Todo bajo control

Seguramente Alexandre Vinokourov no podrá cumplir los objetivos que se había planteado antes del Tour, pero al menos ya ha logrado una etapa, que no es poco viendo como está Lance Armstrong y su equipo, que lo tiene todo controlado. Casi hasta el vencedor de la etapa.

Evidentemente ningún merito se le puede restar al corredor kazajo, que ha recurrido a su amplio abanico de virtudes para ganar en Briançon, un lugar privilegiado en la historia del Tour. Tampoco a Botero, Pereiro y Egoi Martínez, los hombres más consistentes en una fuga que se ha formado subiendo La Maddeleine.

Pero una vez más, el Discovery Channel ha dado un recital que desmoraliza al ciclista más osado. Es prácticamente imposible destruir su ritmo, los hombres que tiene Armstrong para marcar el ritmo, son del mismo nivel que aquellos que deben romperlo.
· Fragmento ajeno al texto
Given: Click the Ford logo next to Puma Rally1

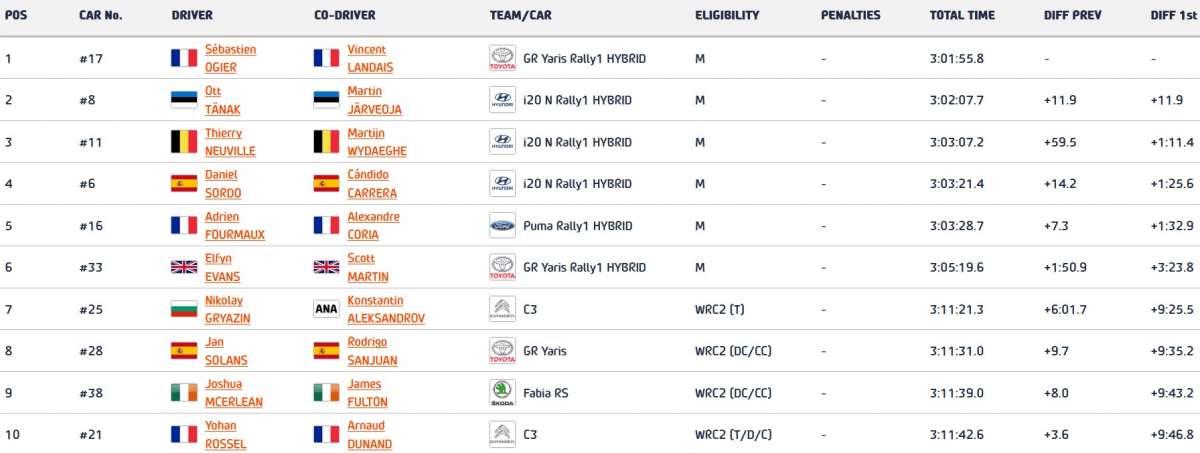Looking at the screenshot, I should pos(502,225).
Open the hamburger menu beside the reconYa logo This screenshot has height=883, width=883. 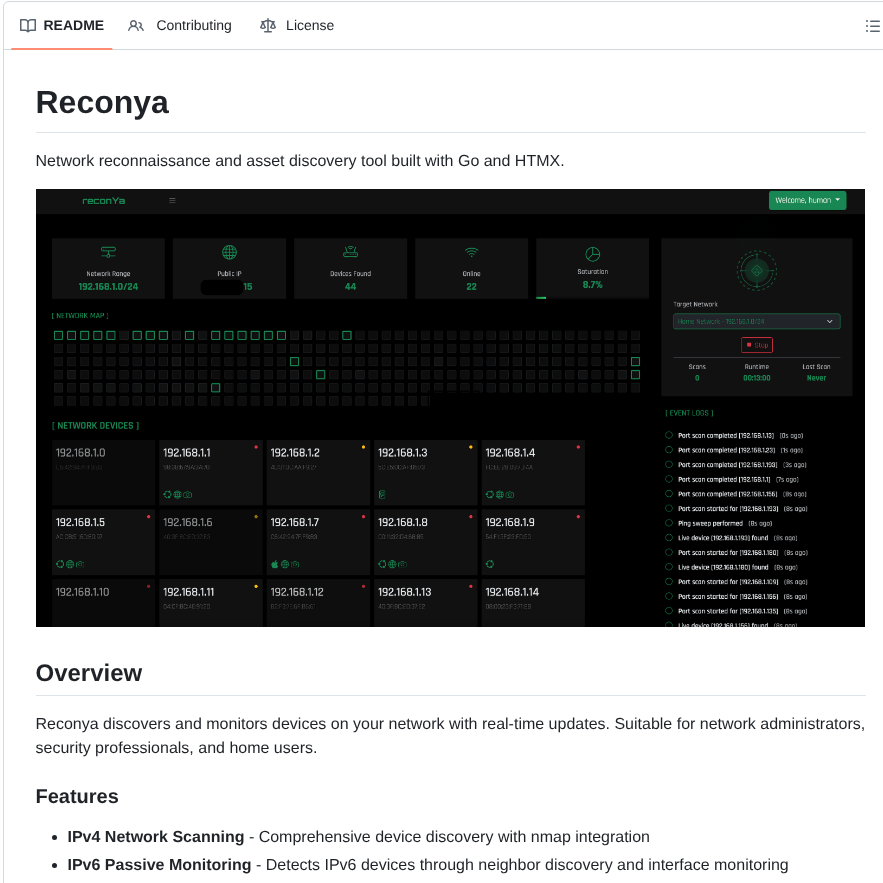pyautogui.click(x=172, y=200)
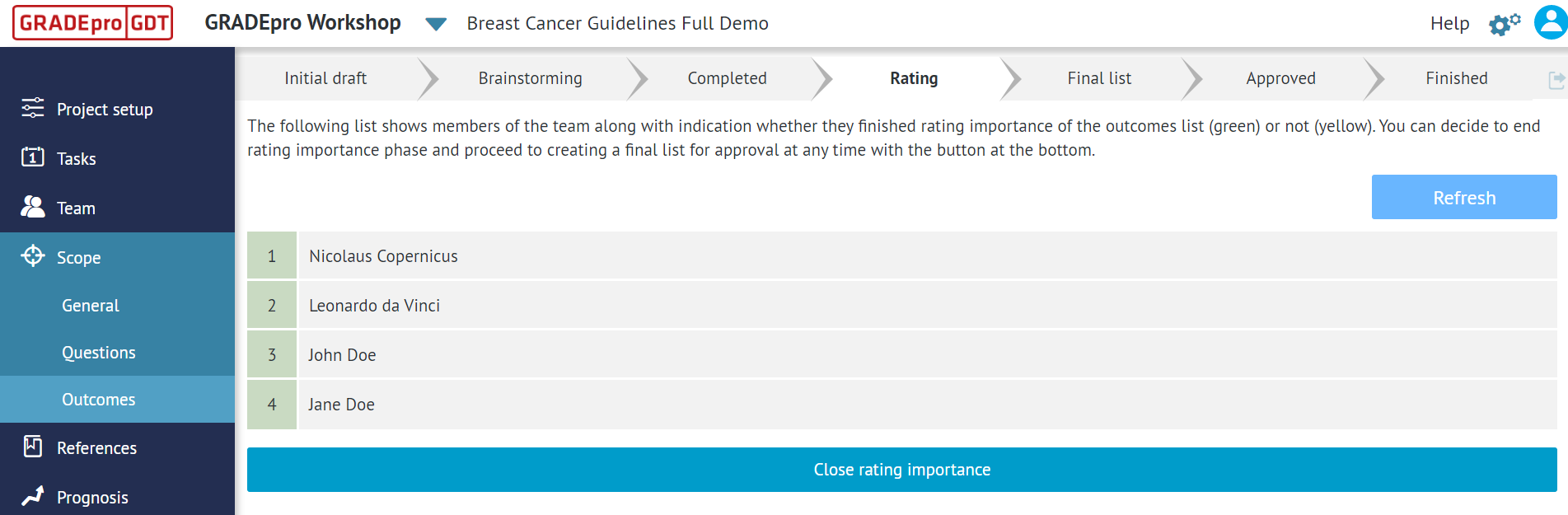
Task: Open the Team panel via its icon
Action: pyautogui.click(x=33, y=208)
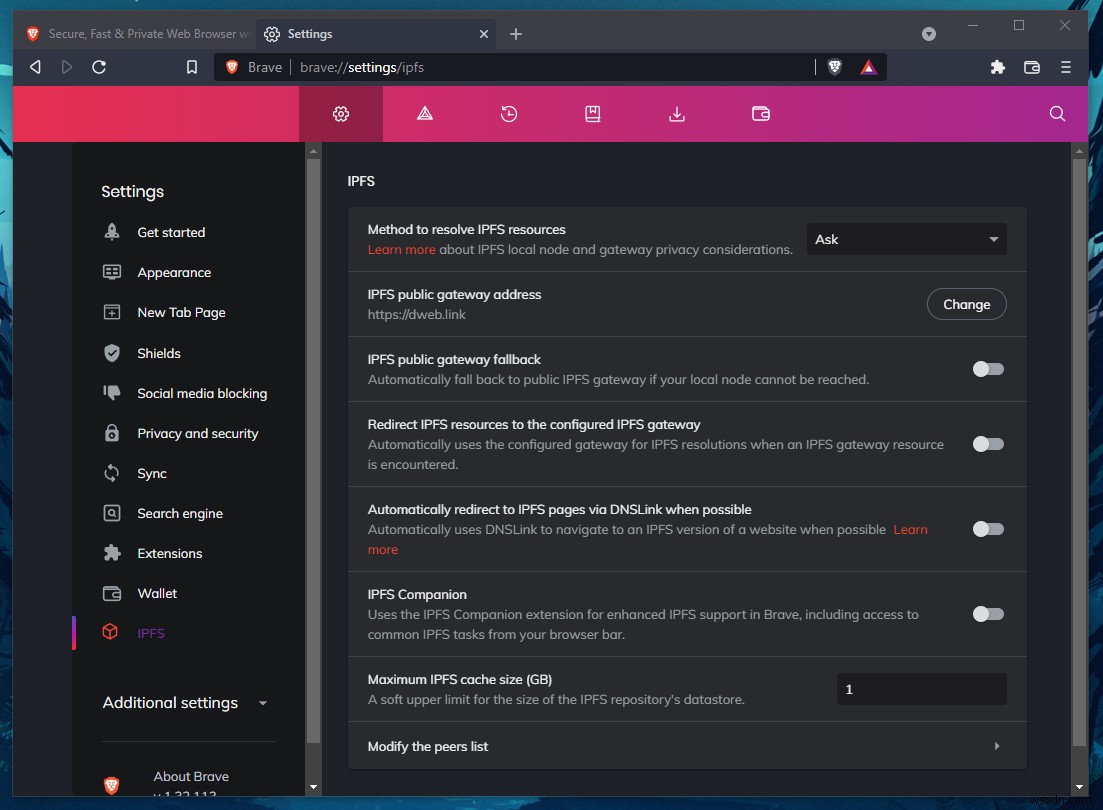Open the Wallet icon in the settings toolbar
The image size is (1103, 810).
pyautogui.click(x=761, y=114)
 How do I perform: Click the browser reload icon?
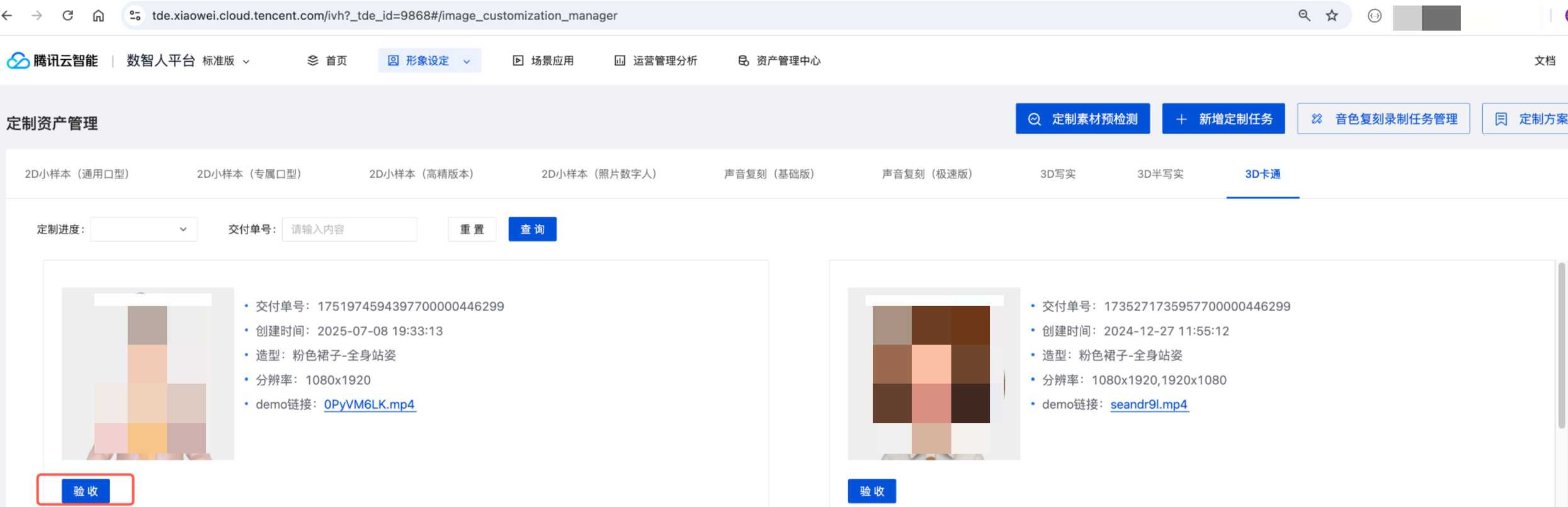coord(67,16)
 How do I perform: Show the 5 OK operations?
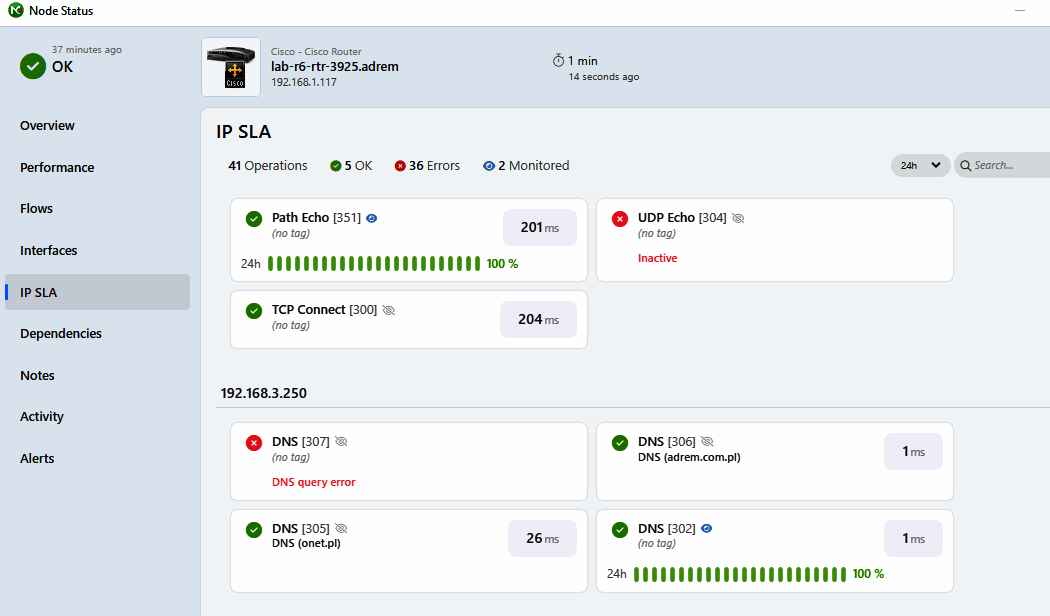pos(351,166)
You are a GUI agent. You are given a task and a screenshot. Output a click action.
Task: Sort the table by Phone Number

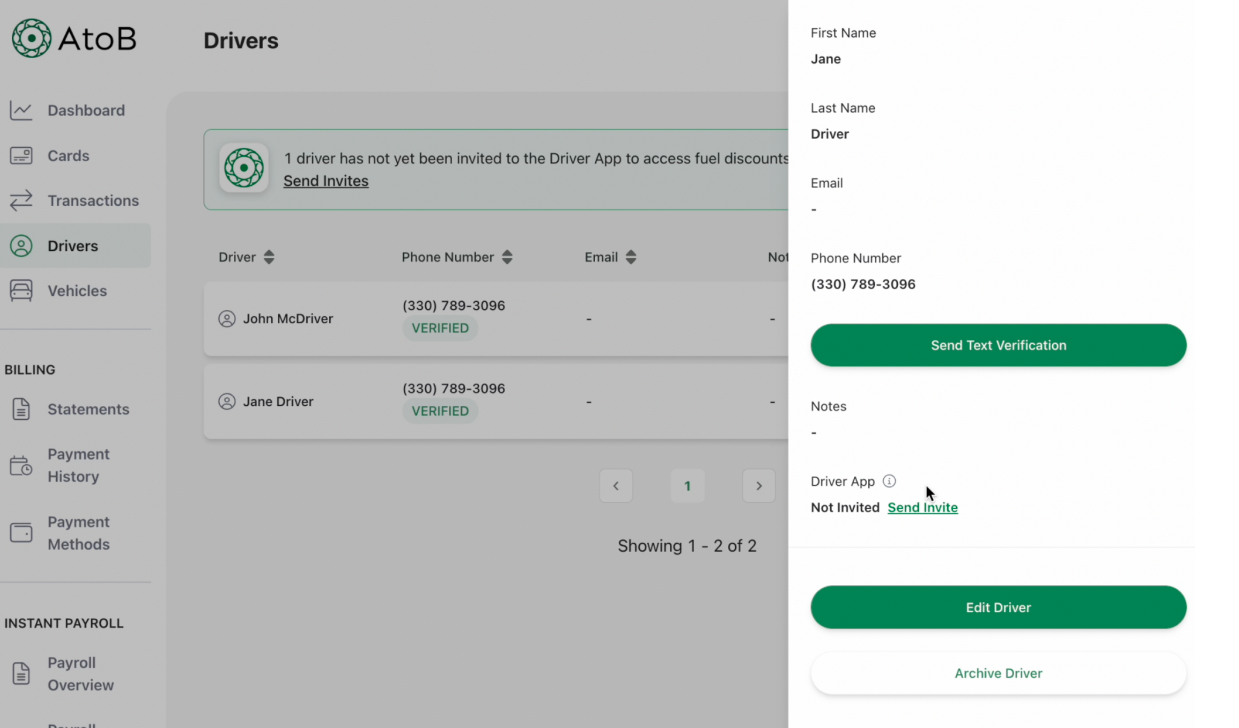coord(508,256)
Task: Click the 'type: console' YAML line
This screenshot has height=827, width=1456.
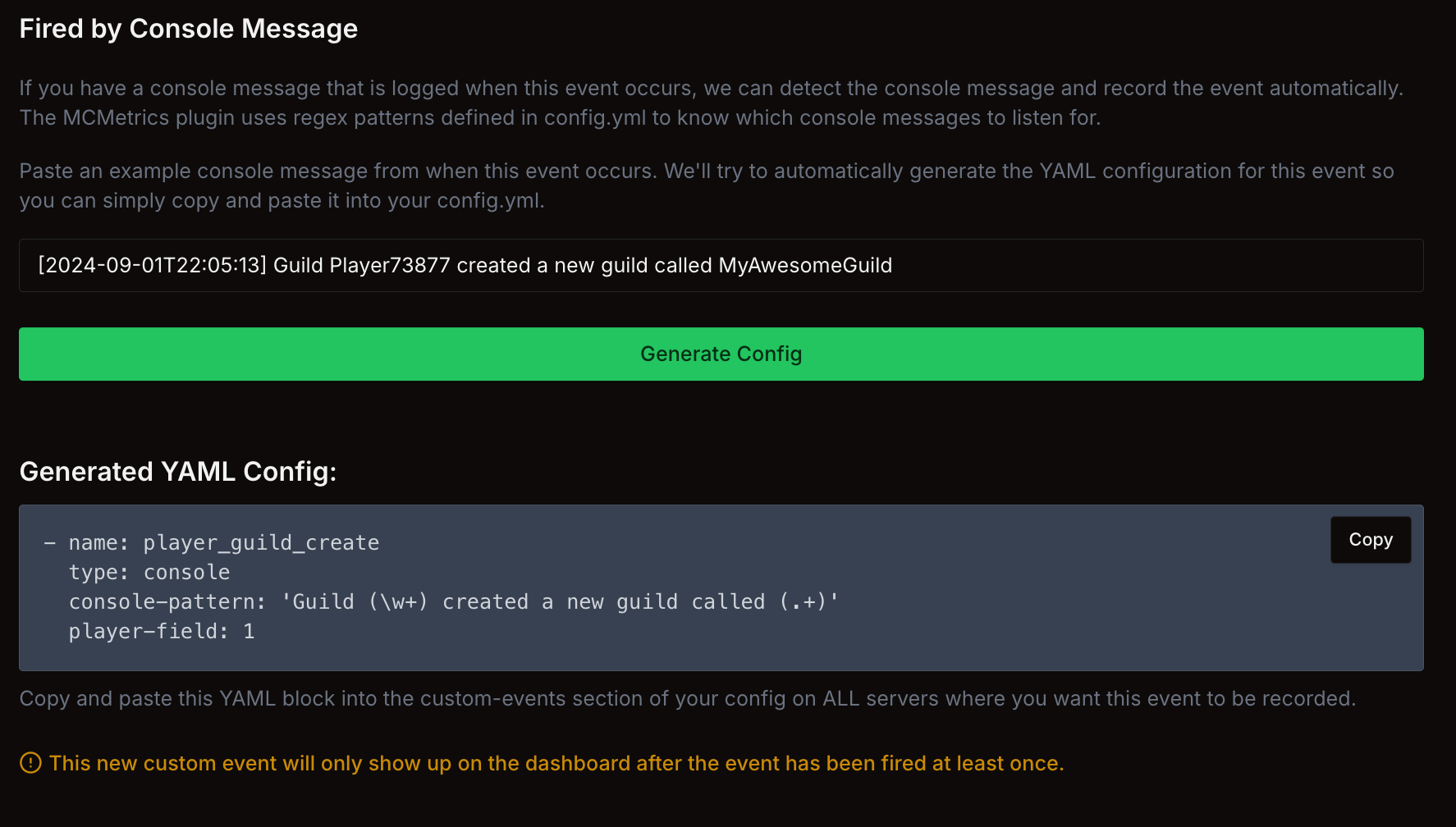Action: (x=149, y=573)
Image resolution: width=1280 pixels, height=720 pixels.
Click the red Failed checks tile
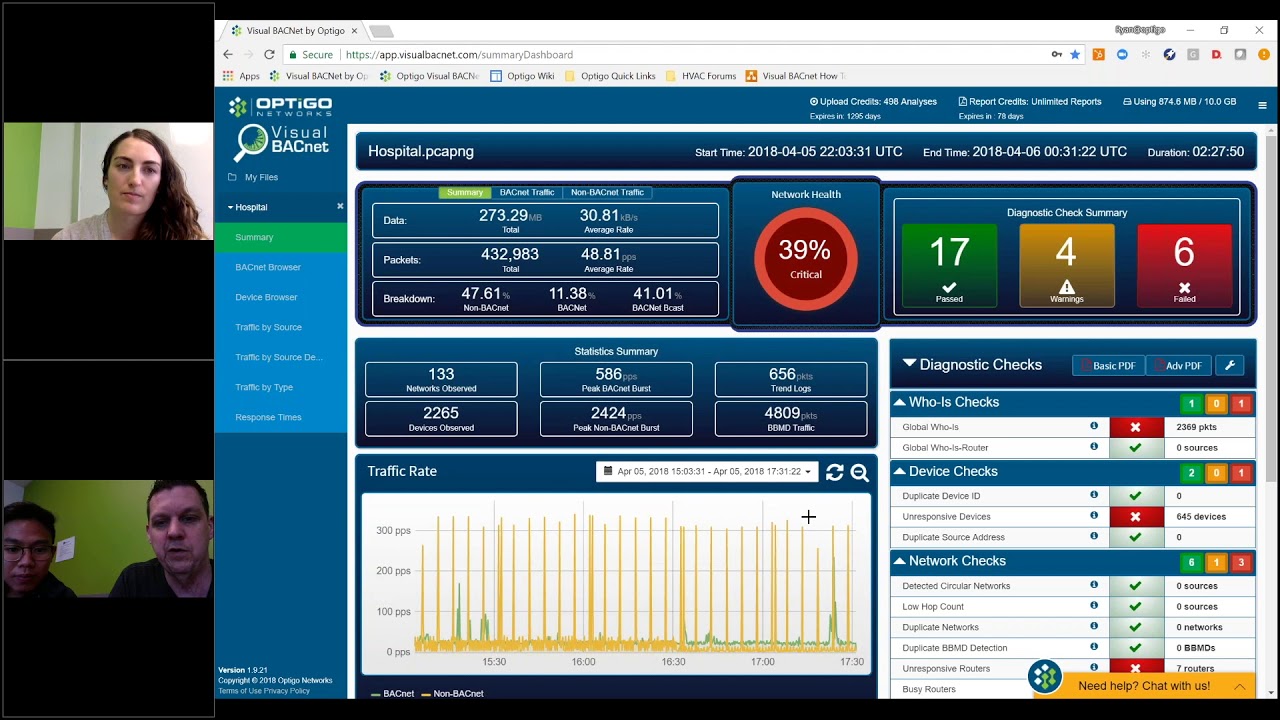1184,264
Por tanto la ecuación queda en nada. Además, en los últimos tiempos y, salvo alguna rara excepción, Maddeleine 1998, las etapas que no finalizan en alto, apenas deciden gran cosa. Nadie quiere perder nada, a no ser que no tenga nada que perder. Como Vinokourov, Pereiro y Botero, que echaron a perder sus opciones en Courchevel. Nadie que pueda lograr algo decente se aventura en escapadas que no conducen a ninguna parte. Nadie malgasta un gramo de fuerza, sería una locura. Todos calculan, todos esperan, todos intentan aguantar el ritmo del más fuerte. Así es como se hace la clasificación General en el Tour de Francia. El aficionado ama el romanticismo, el ciclista la lógica. La gente sueña con ataques que no se producen, con pájaras que no llegan, con volteretas que no se consuman. La gente quiere espectáculo, pero el ciclista necesita resultados, y estos difícilmente llegan si se actúa como quiere el aficionado. Es una lucha perdida, como contra la de Armstrong.